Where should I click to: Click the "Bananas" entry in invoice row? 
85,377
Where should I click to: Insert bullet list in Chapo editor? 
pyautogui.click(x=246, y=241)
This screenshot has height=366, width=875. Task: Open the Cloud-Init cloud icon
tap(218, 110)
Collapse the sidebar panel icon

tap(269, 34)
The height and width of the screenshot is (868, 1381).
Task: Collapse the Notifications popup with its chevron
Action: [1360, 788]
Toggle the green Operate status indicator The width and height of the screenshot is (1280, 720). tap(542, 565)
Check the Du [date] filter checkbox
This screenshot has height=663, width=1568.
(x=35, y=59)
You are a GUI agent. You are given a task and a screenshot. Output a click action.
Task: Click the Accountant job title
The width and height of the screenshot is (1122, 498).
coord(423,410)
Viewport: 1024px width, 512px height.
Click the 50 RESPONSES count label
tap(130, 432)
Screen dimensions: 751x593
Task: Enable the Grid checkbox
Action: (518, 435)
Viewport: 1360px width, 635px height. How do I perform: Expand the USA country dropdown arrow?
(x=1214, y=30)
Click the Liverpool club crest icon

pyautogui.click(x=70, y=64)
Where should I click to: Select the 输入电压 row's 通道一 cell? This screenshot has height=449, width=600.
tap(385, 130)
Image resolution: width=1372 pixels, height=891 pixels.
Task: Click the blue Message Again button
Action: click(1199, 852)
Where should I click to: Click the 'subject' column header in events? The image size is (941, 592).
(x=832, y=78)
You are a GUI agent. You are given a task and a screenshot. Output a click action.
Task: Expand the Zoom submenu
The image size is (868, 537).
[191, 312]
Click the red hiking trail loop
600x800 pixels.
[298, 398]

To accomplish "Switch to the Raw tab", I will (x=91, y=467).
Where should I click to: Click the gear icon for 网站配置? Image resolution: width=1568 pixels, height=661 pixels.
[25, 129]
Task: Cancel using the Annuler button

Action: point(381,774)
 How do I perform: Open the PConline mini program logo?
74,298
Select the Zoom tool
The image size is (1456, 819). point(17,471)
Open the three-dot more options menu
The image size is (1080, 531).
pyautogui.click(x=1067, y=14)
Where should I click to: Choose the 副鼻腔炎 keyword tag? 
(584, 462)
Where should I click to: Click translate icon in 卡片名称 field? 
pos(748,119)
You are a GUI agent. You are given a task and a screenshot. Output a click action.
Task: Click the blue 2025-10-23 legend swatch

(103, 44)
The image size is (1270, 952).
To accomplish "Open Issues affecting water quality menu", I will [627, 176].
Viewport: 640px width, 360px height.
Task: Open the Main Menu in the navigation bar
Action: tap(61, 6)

----

### Work instructions
Write down exactly the line with "The image size is (868, 537).", then each line after it through the end of the data.

### Output below
The image size is (868, 537).
[191, 312]
Click the red hiking trail loop
600x800 pixels.
[298, 398]

To accomplish "Switch to the Raw tab", I will (x=91, y=467).
Where should I click to: Click the gear icon for 网站配置? Image resolution: width=1568 pixels, height=661 pixels.
[25, 129]
Task: Cancel using the Annuler button

Action: point(381,774)
 How do I perform: Open the PConline mini program logo?
74,298
Select the Zoom tool
The image size is (1456, 819). point(17,471)
Open the three-dot more options menu
The image size is (1080, 531).
pyautogui.click(x=1067, y=14)
Where should I click to: Choose the 副鼻腔炎 keyword tag? 
(584, 462)
Where should I click to: Click translate icon in 卡片名称 field? 
pos(748,119)
You are a GUI agent. You are given a task and a screenshot. Output a click action.
Task: Click the blue 2025-10-23 legend swatch

(103, 44)
The image size is (1270, 952).
To accomplish "Open Issues affecting water quality menu", I will [627, 176].
Viewport: 640px width, 360px height.
Task: Open the Main Menu in the navigation bar
Action: tap(61, 6)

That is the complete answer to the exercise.